O impacto das enchentes ainda afeta o cotidiano de empreendedores do setor de restaurantes no Centro Histórico de Porto Alegre, embora o movimento de consumidores nestes locais esteja rumo à normalidade de antes da tragédia. As marcas da água seguem sendo o retrato mais visível deste acontecimento, enquanto empresários da região buscam a retomada e novas soluções para se reerguerem.
Na avenida Siqueira Campos, o proprietário de um restaurante, José Augusto Rodrigues Gouveia, afirma que praticamente tudo foi perdido, porém já foi reconstruído. “As mercadorias, todas, foram para o lixo. Tínhamos três freezers com carnes. Os itens perecíveis também foram descartados. Só na parte de trás daqui, são 44 mesas e 88 cadeiras. Perdi, agora tive de comprar a maioria usada”, comenta ele. A clientela reduziu em 60% em relação ao que havia antes da tormenta.
Muitos colaboradores do local também foram afetados, e nem mesmo diante da tragédia, afirmou ele, compreenderam a situação e renegociaram os valores das aquisições dos alimentos. De fala tranquila, Gouveia diz agora celebrar o retorno dos clientes, mesmo que tímido por enquanto, enquanto ressalta que, ao menos o buffet na parte superior pôde ser salvo, enquanto o do andar térreo foi condenado pela água.
Mesma situação foi relatada por Gilmar Kuhn, gerente de outro negócio na rua General Câmara. “Foi um contexto muito complicado. Levantamos algumas coisas no começo, uns 40 centímetros de altura, só que a água chegou a 1,60 metro aqui dentro.
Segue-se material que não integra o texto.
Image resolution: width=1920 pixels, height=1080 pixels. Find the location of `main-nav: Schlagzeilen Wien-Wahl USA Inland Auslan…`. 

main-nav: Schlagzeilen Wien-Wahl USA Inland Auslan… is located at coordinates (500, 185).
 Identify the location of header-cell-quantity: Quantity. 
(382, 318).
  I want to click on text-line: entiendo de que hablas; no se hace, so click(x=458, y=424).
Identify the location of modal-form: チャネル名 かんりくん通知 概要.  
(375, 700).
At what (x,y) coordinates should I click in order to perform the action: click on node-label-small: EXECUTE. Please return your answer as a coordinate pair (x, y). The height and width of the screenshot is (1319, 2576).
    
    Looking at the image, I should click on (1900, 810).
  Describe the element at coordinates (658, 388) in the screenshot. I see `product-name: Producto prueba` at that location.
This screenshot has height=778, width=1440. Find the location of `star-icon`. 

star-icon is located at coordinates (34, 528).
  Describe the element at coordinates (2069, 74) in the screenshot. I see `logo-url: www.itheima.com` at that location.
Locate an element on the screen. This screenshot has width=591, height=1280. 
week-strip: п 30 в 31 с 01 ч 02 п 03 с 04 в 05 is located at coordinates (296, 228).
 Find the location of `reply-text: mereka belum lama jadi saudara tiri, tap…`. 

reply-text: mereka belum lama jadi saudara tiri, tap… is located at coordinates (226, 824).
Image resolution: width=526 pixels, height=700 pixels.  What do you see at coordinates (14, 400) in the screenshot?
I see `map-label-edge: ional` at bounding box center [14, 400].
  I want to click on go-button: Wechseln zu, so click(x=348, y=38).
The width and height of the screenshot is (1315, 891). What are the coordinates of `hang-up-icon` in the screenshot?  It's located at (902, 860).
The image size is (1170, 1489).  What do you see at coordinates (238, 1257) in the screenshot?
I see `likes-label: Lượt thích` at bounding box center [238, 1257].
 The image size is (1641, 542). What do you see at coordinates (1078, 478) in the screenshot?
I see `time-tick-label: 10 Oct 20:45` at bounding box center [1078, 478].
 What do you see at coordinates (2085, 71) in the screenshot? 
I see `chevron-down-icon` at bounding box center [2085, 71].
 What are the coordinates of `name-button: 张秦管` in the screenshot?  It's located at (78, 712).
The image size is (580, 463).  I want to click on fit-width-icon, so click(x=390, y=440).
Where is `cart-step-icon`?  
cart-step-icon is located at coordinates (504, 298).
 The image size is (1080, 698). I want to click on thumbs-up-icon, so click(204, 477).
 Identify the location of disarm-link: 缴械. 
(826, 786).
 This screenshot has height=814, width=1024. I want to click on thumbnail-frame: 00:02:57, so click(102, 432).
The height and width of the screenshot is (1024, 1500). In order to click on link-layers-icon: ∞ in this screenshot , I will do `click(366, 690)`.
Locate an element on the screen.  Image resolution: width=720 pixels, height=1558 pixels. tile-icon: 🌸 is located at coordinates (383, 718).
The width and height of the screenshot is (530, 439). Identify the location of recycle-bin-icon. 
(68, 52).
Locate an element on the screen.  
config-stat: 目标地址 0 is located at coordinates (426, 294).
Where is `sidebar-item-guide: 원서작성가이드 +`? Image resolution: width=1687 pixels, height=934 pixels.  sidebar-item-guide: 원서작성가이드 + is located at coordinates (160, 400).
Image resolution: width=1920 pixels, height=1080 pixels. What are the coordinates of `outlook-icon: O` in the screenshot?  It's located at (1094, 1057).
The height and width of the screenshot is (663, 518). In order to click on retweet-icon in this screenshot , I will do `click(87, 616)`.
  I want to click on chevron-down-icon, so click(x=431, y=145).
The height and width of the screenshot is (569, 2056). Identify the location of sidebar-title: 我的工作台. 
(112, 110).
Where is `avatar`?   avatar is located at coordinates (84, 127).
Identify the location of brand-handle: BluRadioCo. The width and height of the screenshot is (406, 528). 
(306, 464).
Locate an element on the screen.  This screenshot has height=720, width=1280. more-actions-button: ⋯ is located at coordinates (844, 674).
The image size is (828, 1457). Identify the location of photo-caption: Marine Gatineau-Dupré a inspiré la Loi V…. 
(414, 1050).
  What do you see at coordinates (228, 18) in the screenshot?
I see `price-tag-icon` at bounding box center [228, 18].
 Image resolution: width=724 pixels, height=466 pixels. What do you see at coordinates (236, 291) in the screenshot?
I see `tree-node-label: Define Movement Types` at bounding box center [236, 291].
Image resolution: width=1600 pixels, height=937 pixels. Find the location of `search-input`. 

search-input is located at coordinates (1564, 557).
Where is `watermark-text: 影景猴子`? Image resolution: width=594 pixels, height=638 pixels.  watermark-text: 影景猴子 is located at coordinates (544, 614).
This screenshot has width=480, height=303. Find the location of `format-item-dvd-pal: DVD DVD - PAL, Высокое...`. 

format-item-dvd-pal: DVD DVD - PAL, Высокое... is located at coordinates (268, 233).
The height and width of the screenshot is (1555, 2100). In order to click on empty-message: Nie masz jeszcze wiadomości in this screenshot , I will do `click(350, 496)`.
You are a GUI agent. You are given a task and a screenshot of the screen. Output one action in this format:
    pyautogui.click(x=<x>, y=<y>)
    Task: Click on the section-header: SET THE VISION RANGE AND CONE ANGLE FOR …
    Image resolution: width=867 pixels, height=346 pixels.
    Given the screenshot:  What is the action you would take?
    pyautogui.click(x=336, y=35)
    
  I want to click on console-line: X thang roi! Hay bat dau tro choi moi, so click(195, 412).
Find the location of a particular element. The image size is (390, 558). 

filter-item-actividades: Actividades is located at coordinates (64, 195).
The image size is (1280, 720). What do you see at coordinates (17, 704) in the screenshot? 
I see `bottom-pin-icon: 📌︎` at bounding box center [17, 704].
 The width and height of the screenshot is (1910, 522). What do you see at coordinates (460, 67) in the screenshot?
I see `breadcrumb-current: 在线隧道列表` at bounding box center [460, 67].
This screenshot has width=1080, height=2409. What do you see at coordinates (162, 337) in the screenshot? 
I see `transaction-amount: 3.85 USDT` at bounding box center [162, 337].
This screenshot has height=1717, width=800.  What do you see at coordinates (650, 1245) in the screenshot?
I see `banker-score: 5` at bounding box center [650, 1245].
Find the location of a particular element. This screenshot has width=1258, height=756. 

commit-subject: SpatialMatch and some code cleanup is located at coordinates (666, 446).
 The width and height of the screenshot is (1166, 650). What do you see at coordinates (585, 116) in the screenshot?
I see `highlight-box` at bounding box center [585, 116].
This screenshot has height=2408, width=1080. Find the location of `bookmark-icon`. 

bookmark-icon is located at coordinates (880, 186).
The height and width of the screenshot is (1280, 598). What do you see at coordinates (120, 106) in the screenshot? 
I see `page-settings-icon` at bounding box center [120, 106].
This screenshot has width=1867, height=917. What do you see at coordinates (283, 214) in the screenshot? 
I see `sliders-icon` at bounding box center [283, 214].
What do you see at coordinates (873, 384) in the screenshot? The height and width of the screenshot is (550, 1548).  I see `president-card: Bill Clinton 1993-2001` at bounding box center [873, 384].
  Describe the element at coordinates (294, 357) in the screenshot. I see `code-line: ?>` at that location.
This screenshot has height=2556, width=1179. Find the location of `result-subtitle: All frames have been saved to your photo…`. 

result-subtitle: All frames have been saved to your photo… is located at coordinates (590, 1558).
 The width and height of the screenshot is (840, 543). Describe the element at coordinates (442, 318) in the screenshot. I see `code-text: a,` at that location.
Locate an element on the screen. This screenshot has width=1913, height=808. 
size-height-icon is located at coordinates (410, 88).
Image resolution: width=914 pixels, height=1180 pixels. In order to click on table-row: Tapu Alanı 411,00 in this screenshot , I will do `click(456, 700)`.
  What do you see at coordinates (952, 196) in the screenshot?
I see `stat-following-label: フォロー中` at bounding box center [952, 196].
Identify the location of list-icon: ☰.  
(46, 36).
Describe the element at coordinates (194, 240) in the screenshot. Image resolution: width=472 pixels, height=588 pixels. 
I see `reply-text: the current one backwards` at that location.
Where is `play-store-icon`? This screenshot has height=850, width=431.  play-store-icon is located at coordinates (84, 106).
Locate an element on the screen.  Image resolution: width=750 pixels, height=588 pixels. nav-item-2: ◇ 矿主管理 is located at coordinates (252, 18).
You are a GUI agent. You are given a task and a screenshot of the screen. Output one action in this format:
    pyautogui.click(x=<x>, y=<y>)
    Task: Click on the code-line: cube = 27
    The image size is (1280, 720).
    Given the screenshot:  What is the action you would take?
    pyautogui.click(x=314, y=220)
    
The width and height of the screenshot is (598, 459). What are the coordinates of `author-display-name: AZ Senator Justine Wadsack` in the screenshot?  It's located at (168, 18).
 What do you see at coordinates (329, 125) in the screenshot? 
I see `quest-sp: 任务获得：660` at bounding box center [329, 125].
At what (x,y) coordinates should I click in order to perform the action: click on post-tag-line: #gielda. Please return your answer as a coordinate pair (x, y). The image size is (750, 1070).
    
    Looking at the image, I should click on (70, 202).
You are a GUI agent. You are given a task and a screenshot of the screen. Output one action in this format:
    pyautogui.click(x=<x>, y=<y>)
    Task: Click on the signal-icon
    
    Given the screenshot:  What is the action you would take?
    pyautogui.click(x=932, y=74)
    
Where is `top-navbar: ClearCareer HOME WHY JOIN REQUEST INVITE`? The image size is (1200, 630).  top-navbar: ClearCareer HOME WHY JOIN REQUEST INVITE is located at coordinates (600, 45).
Acabou praticamente destruindo todos os móveis do salão, o piso de gesso acartonado foi comprometido e sobraram somente os pés das mesas e cadeiras. Um cenário de guerra, uma cena muito triste”, contou ele.
Mas, em duas semanas, praticamente tudo estava de pé novamente. “Ninguém ficou na mão. A casa procurou manter toda a equipe, que também fez por merecer. Assim que pudemos entrar de novo, todo mundo começou a se abraçar, foi um momento bastante emocionante”, afirmou ele. O restaurante gerenciado por Kuhn pôs, inclusive, balões na entrada, como forma de convidar novamente os clientes a frequentar o espaço, o qual, na área interna, mais não demonstra nenhuma marca da cheia, além de instalar uma placa alusiva ao local onde a água atingiu.
Então presidente da seccional Rio Grande do Sul da Associação Brasileira de Bares e Restaurantes (Abrasel), João Melo, proprietário do Restaurante Gambrinus, tradicional do Mercado Público, afirma que o movimento no Centro Histórico ainda está aquém do desejado. “Isso porque o Trensurb não está chegando até a estação do Mercado Público. O aeroporto também contribui muito para a circulação mais baixa de pessoas. Esperamos que ambos voltem a funcionar minimamente”, comentou ele.
A atual presidente, Maria Fernanda Tartoni, reforça que o menor fluxo decorre de muitas pessoas ainda estarem em home office como regime de trabalho. “Aos poucos o Centro Histórico deve voltar a algo mais próximo da normalidade, mas por enquanto ainda o movimento é fraco. Não podemos esquecer do turismo: com o aeroporto inoperante, o movimento diminui. Temos dias de luta, mais uma vez, até voltarmos ao normal.”
Temor pelo contato com água contaminada
A Abrasel fez, também, uma cartilha relacionada a um certo temor de alimentação nestes locais por parte do público, devido ao contato destes prédios com as águas da enchente. Conforma a entidade, ela inclui cuidados essenciais que abrangem formas adequadas de higienização, processos para a devida manutenção de aspectos sanitários e a ordem de realização destes procedimentos. “Ela foi desenvolvida para assegurar que os estabelecimentos estejam preparados para enfrentar as condições após enchentes e alagamentos”, afirmou a especialista em segurança dos alimentos Adriana Lara, uma das autoras do conteúdo.
A Secretaria de Saúde de Porto Alegre, responsável pela Vigilância Sanitária, afirmou que não há uma recomendação específica para as pessoas em relação a restaurantes, especificamente. Porém, há uma portaria do órgão, datada do último mês de maio, informando, por exemplo, o dever de não comercializar ou utilizar para o consumo humano alimentos, embalagens de alimentos ou produtos em geral, devendo ele ser descartado. O documento está disponível publicamente.